2.5 More Complex Grouped Calculations

Let’s find the year with the highest average life expectancy for each continent:

best_year_by_continent <- gap_tidy |>
  group_by(continent, year) |>
  summarize(avg_lifeExp = mean(lifeExp, na.rm = TRUE), .groups = "drop") |>
  group_by(continent) |>
  slice_max(avg_lifeExp, n = 1)

best_year_by_continent

What’s happening here? 1. First we group by both continent and year to get average life expectancy for each continent-year. 2. summarize() creates a table with one row per continent-year. 3. Then we group again by just continent (to operate within each continent). 4. slice_max(avg_lifeExp, n = 1) keeps the row with the highest avg_lifeExp for each continent.

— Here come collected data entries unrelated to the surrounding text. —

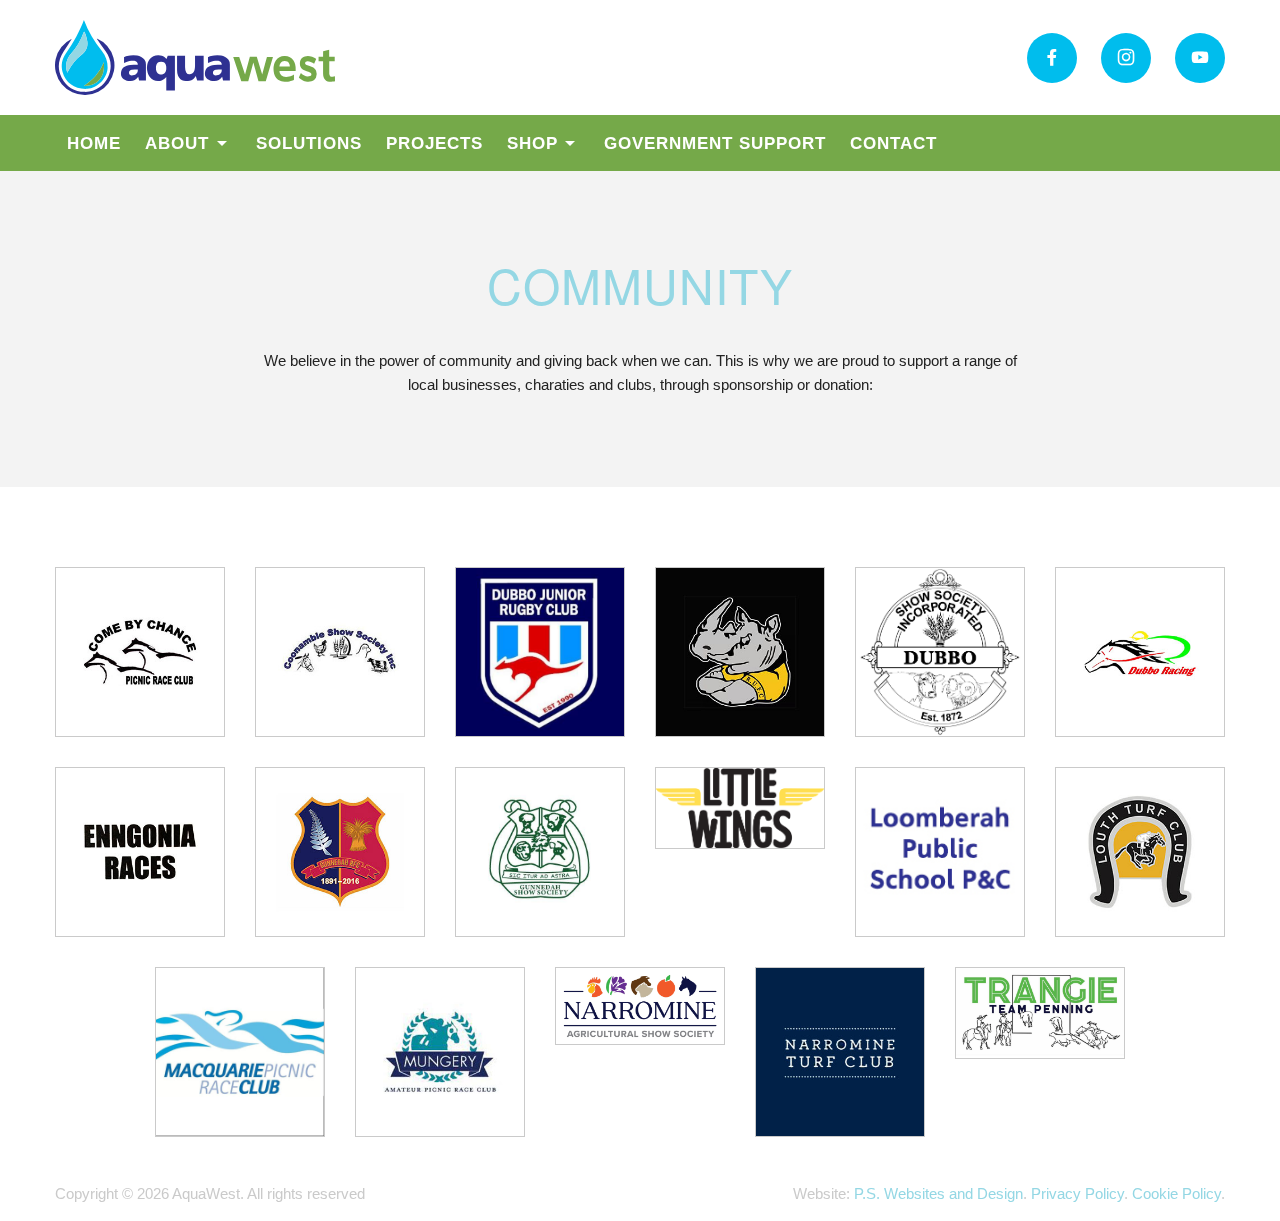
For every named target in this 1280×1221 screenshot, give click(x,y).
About (177, 143)
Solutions (309, 143)
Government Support (715, 143)
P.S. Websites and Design (938, 1193)
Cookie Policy (1176, 1193)
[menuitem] (94, 143)
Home (94, 143)
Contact (893, 143)
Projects (434, 143)
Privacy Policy (1077, 1193)
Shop (532, 143)
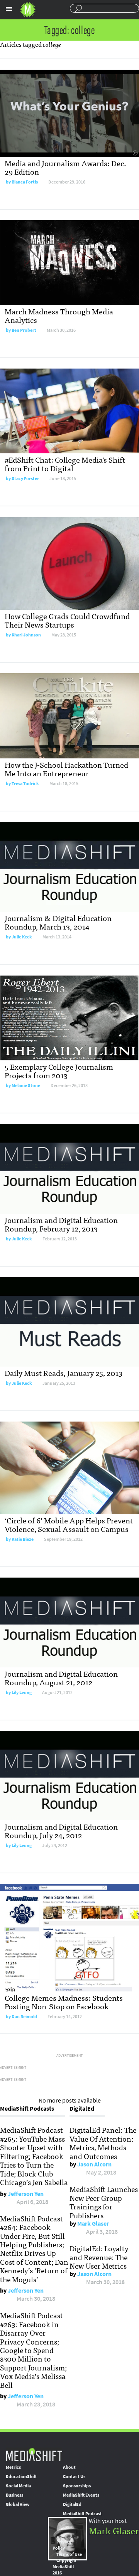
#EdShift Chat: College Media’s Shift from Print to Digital (65, 463)
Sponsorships (77, 2486)
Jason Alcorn (94, 2164)
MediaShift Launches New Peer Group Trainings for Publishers (104, 2202)
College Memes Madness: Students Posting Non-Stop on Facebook (64, 2001)
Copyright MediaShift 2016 (65, 2566)
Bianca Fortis (25, 182)
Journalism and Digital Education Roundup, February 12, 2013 (61, 1224)
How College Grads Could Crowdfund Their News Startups (67, 620)
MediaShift (34, 2454)
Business (14, 2495)
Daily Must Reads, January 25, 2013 (63, 1372)
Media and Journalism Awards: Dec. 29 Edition (65, 167)
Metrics (13, 2467)
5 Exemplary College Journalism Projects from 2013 (59, 1070)
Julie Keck (22, 937)
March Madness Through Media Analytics (59, 315)
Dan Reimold (24, 2016)
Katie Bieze (23, 1539)
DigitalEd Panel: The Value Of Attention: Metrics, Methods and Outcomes (103, 2142)
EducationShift (21, 2476)
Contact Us (74, 2476)
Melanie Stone (26, 1085)
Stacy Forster (25, 478)
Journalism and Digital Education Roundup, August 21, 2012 (61, 1677)
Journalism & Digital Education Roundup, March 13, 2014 (58, 922)
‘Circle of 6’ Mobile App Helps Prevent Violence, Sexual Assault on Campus (69, 1524)
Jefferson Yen (26, 2194)
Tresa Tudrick (25, 783)
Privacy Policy (62, 2545)
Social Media (18, 2486)
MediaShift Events (81, 2495)
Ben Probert (24, 330)
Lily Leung (22, 1692)
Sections (9, 9)
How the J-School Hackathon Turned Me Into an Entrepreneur (66, 768)
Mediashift (28, 9)
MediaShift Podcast (82, 2514)
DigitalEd (72, 2504)
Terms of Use (69, 2554)
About (69, 2467)
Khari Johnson (26, 635)
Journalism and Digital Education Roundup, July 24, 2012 (61, 1830)
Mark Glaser (93, 2223)
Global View (17, 2504)
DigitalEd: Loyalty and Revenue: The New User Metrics (99, 2256)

2.6 Your Turn: Practice with group_by()

Calculate the minimum and maximum GDP per capita for each continent. Which continent has the largest gap between its poorest and richest country-year?

Solution:

continent_range <- gap_tidy |>
  group_by(continent) |>
  summarize(
    min_gdp = min(gdpPercap, na.rm = TRUE),
    max_gdp = max(gdpPercap, na.rm = TRUE),
    range = max_gdp - min_gdp,
    .groups = "drop"
  ) |>
  arrange(desc(range))

continent_range

Session 3: Advanced Practice with Joins and Summary Statistics

3.1 Data Integration: Joining Tables

Import the two separate files:

life_data <- read_csv("data/gap_life.csv")
gdp_data <- read_csv("data/gap_gdp.csv")

glimpse(life_data)
glimpse(gdp_data)

These two tables have the same structure but different variables. We want to combine them.

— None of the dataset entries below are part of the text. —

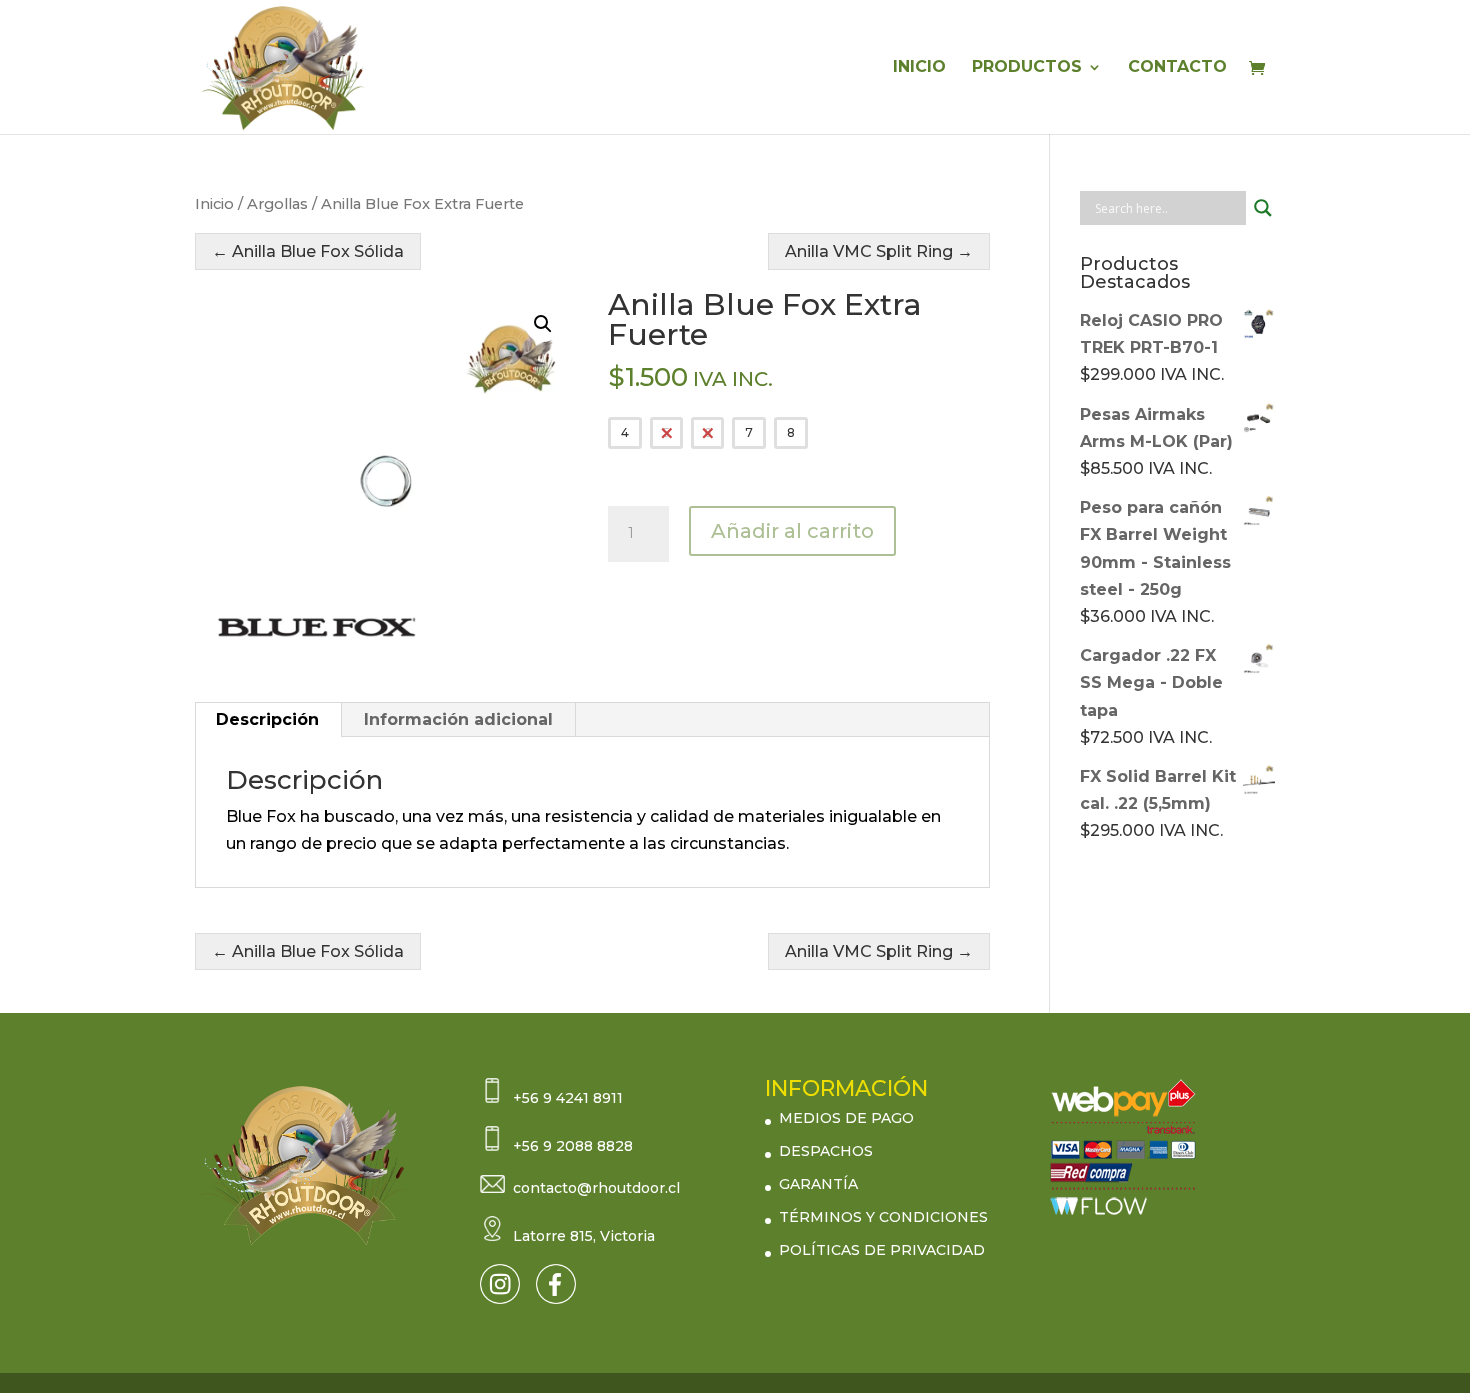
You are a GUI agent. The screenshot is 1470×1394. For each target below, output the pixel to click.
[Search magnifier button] (1263, 208)
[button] (543, 324)
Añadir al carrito (792, 531)
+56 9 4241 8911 (568, 1098)
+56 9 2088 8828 (573, 1146)
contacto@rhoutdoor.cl (596, 1188)
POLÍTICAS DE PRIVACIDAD (882, 1250)
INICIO (919, 68)
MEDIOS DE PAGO (846, 1118)
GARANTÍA (818, 1184)
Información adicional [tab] (458, 719)
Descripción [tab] (267, 719)
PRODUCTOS (1027, 68)
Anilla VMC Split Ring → (879, 251)
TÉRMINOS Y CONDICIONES (883, 1217)
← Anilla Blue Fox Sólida (308, 251)
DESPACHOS (826, 1151)
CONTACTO (1177, 68)
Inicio (214, 204)
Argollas (277, 204)
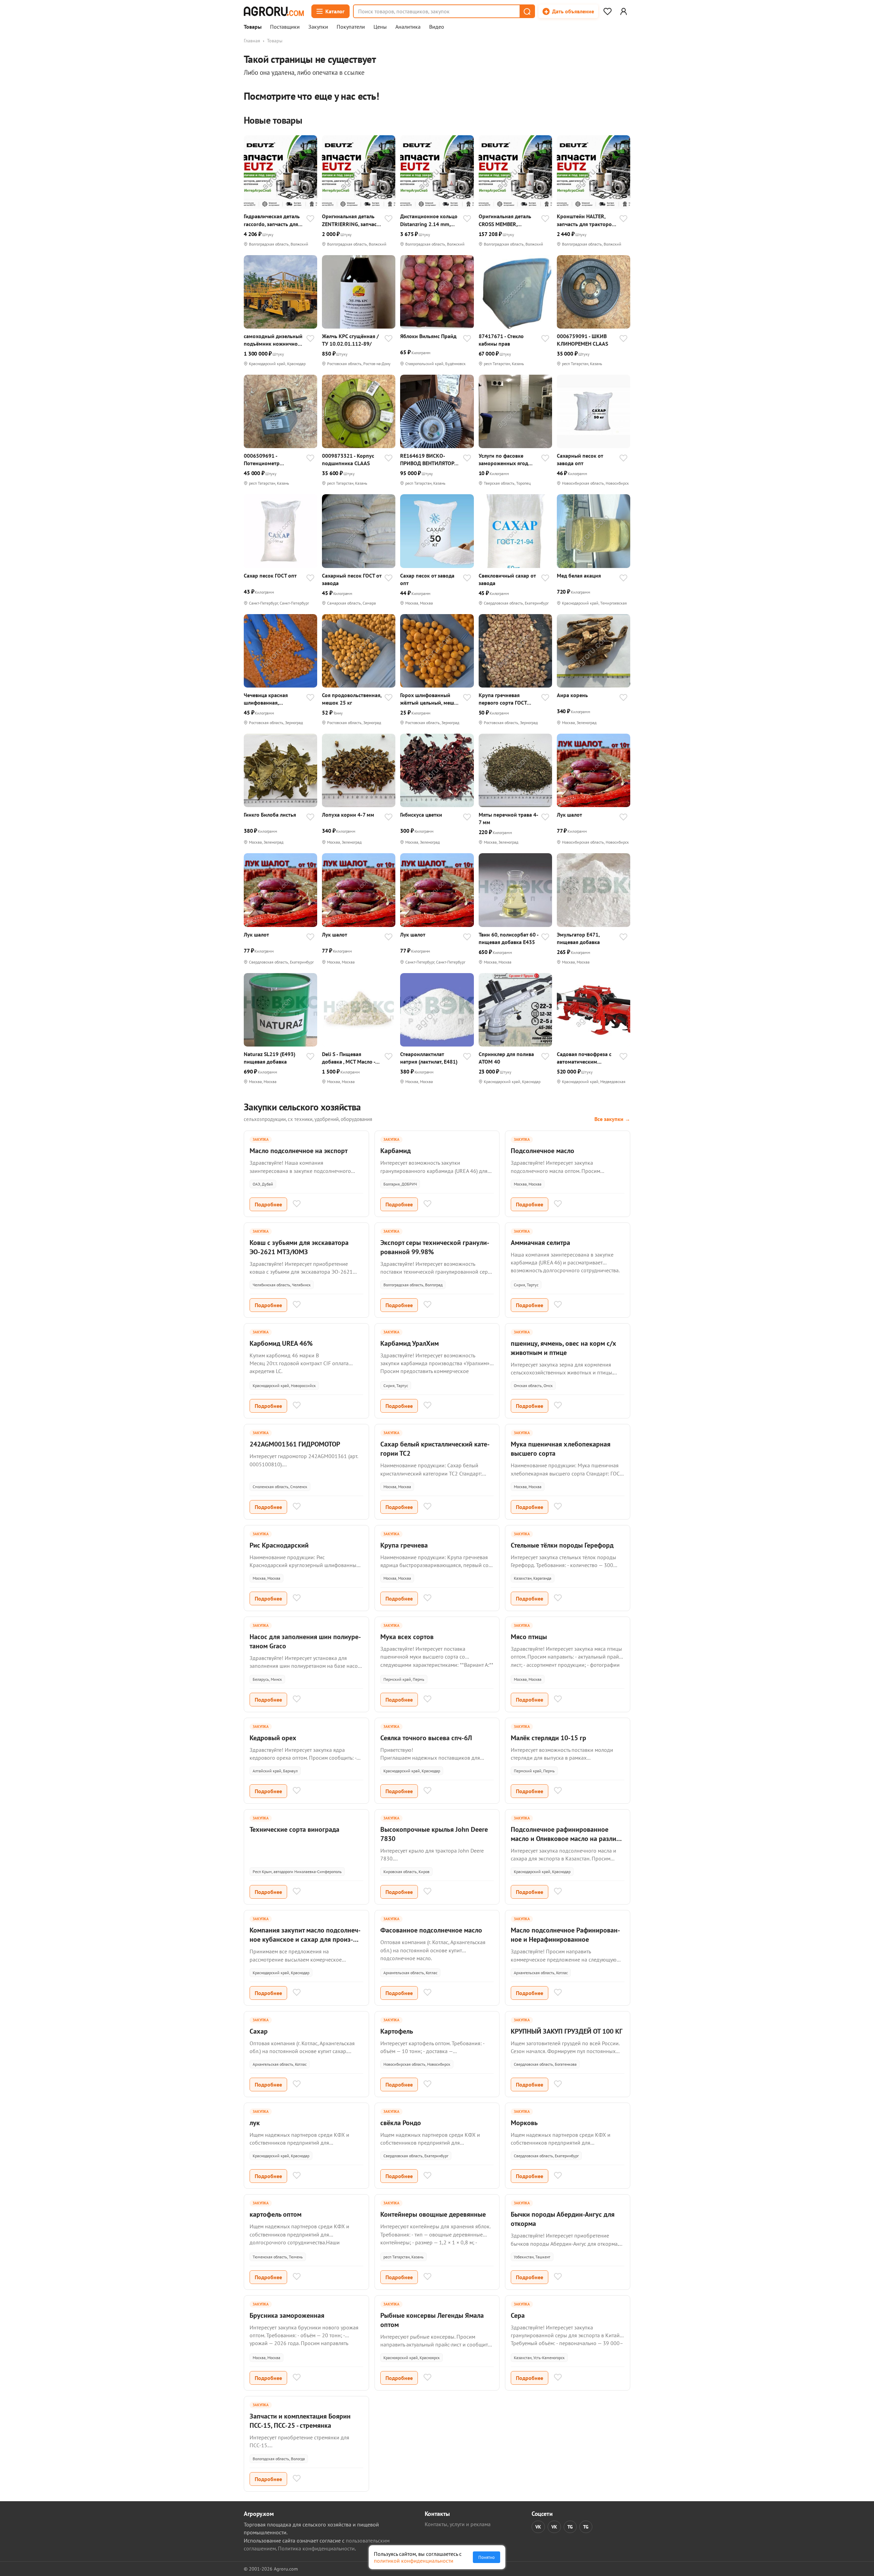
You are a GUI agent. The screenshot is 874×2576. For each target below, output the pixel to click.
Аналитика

# Inner join - keeps only rows that appear in both tables
gap_joined <- inner_join(life_data, gdp_data, by = c("country", "year"))

# How many rows?
nrow(gap_joined)

Check for missing values:

# Which rows have NA?
gap_joined |>
  filter(is.na(lifeExp) | is.na(gdpPercap))

3.2 Advanced Grouped Operations

Now let’s use our joined data to answer more complex questions.

Question 1: For each continent, calculate the correlation between GDP per capita and life expectancy. Is the relationship stronger in some continents than others?

First, we need continent information (from our tidied dataset):

continent_info <- gap_tidy |>
  select(country, continent) |>
  distinct()

# Add continent to the joined data
gap_joined_with_continent <- gap_joined |>
  left_join(continent_info, by = "country")

Now calculate the correlation by continent:

cor_by_continent <- gap_joined_with_continent |>
  group_by(continent) |>
  summarize(
    correlation = cor(gdpPercap, lifeExp, use = "complete.obs"),
    n_obs = n(),                            # number of observations used
    .groups = "drop"
  )

cor_by_continent

Explanation: - cor(gdpPercap, lifeExp, use = "complete.obs") computes the Pearson correlation between GDP and life expectancy, ignoring rows where either value is missing. - n_obs gives the total number of country‑year observations for that continent (helpful for judging reliability).

3.3 Your Turn: Independent Practice

Using the gap_joined dataset:

  1. Find the 5 countries with the highest average life expectancy across all years.
  2. Find the 5 countries with the lowest average GDP per capita.
  3. Calculate the average GDP per capita for each year (across all countries). Is there a general upward trend?

Solutions:

# 1. Highest average life expectancy
top_life <- gap_joined |>
  group_by(country) |>
  summarize(avg_life = mean(lifeExp, na.rm = TRUE), .groups = "drop") |>
  arrange(desc(avg_life)) |>
  head(5)
top_life

# 2. Lowest average GDP
bottom_gdp <- gap_joined |>
  group_by(country) |>
  summarize(avg_gdp = mean(gdpPercap, na.rm = TRUE), .groups = "drop") |>
  arrange(avg_gdp) |>
  head(5)
bottom_gdp

# 3. Average GDP by year
gdp_by_year <- gap_joined |>
  group_by(year) |>
  summarize(avg_gdp = mean(gdpPercap, na.rm = TRUE), .groups = "drop")
gdp_by_year